Наша небольшая компания бодрилась и делала незаинтересованный вид — ну что там война, ничего, поживем еще. Иной раз собирались вместе поболтать, повеселиться, что-нибудь вкусное поесть — пока всего полно в магазинах, еще только начало. То собирались у одной подружки — квартира пустая, то у другой — в доме Нирнзее, доме примечательном, самом высоком в Москве, где длиннющие коридоры, устланные красными дорожками, и всё двери, двери, двери, а за ними отдельные маленькие квартирки[163]. В той, где мы собирались, две комнаты, отделенные аркой, и забавная маленькая кухонька. Зато вид в окно замечательный — высоко, вся Москва перед тобой. Воображаем (до чего же наивно, по-детски) «пир во время чумы». Как же, на столе пирожные и бутылка вина (вот так пир!) марки Шато Икем — якобы французское. Такого вина я больше никогда не встречала[164]. Но и этого мало. Бегаем в оперетту, в сад «Эрмитаж». Там ставят бессмертную «Сильву» Кальмана. Героиню играет известная чешская актриса с русской фамилией Стефания Петрова (только ударение на первом слоге). Отец героя — великолепный Ярон[165]. Постановка блестящая. В разгар действия — воздушная тревога. Не думайте, что все разбежались или попрятались. Нет. Вышли в сад под деревья. Тревога быстро кончилась, к счастью, и мы успешно дослушали и досмотрели любимую оперетту. Наслаждались в Художественном «Пиквиком», а в ложе справа сидел Антони Иден (лорд Эйвон) — министр иностранных дел Великобритании, нашей союзницы. Вспоминала, как с родителями смотрела «Дни Турбиных», и в ложе — наше правительство. Вспоминала, как с отцом слушали скучнейшую грузинскую оперу Палиашвили «Абесалом и Этери» в Большом, и в ложе сидел Сталин (была декада грузинской культуры).

А тут — вовсю идет война, настигает нас.

Уже заклеивают окна бумажными полосами (от взрывной волны), ставят ящики с песком у подъездов под стенами домов — от зажигательных бомб: песок будет их гасить. Но, думаем мы, ведь их еще надо поймать и сбросить в песок, значит, придется лезть на крышу и дежурить, скорее всего ночью. Тут мы задумываемся, и особенно когда неожиданно среди ночи раздается вой сирен, лучи прожекторов скрещиваются в небе, гул летящих самолетов, выстрелы, видимо, зениток, падающие осколки непонятно чего, то ли бомб, то ли сбитых самолетов.
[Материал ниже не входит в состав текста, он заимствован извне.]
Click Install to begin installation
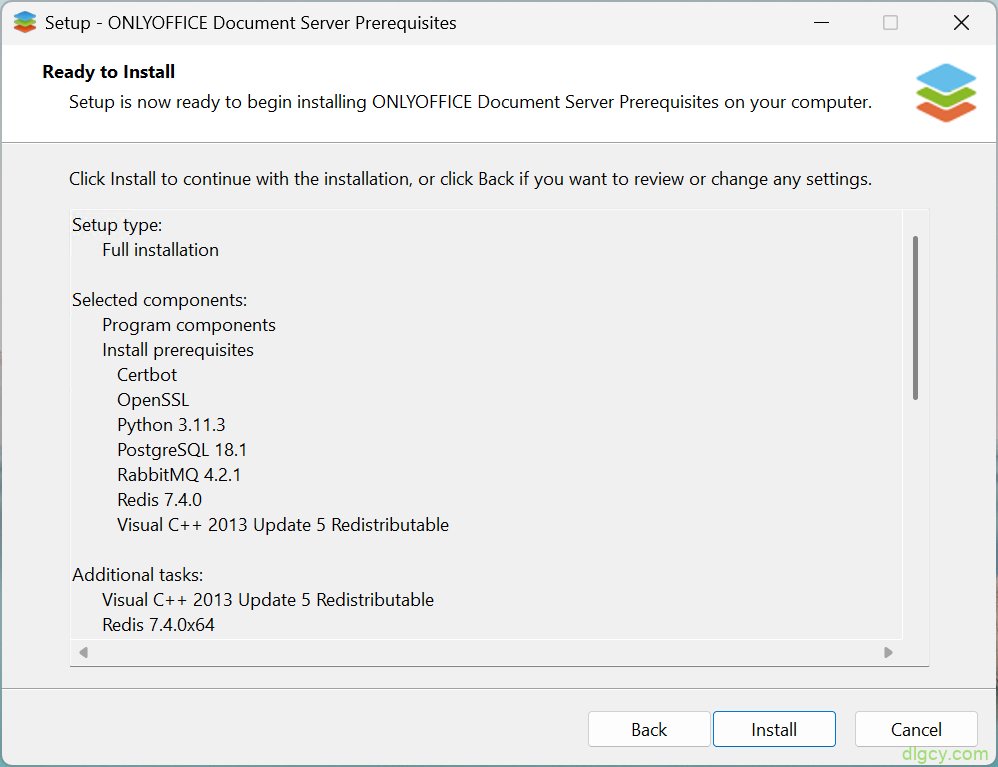The image size is (998, 767). (774, 729)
Ужас охватывает нас, но вот и отбой дают. Что же случилось? Неужели немцы так дерзко прорвались в Москву? Да ничего не случилось — это пробная тревога. А ну-ка посмотрим, как поведут себя москвичи? Для москвичей же, особенно старшего возраста, — испытание тяжелое. У кого обморок, у кого дыхание перехватило, у кого сердечный приступ. Впоследствии мне рассказал Алексей Федорович Лосев, что его учитель по университету, близкий ему человек, уже старик, известный ученый и член академии наук СССР Николай Иванович Новосадский скончался от сердечного приступа в эту замечательную ночь имитации вражеского налета.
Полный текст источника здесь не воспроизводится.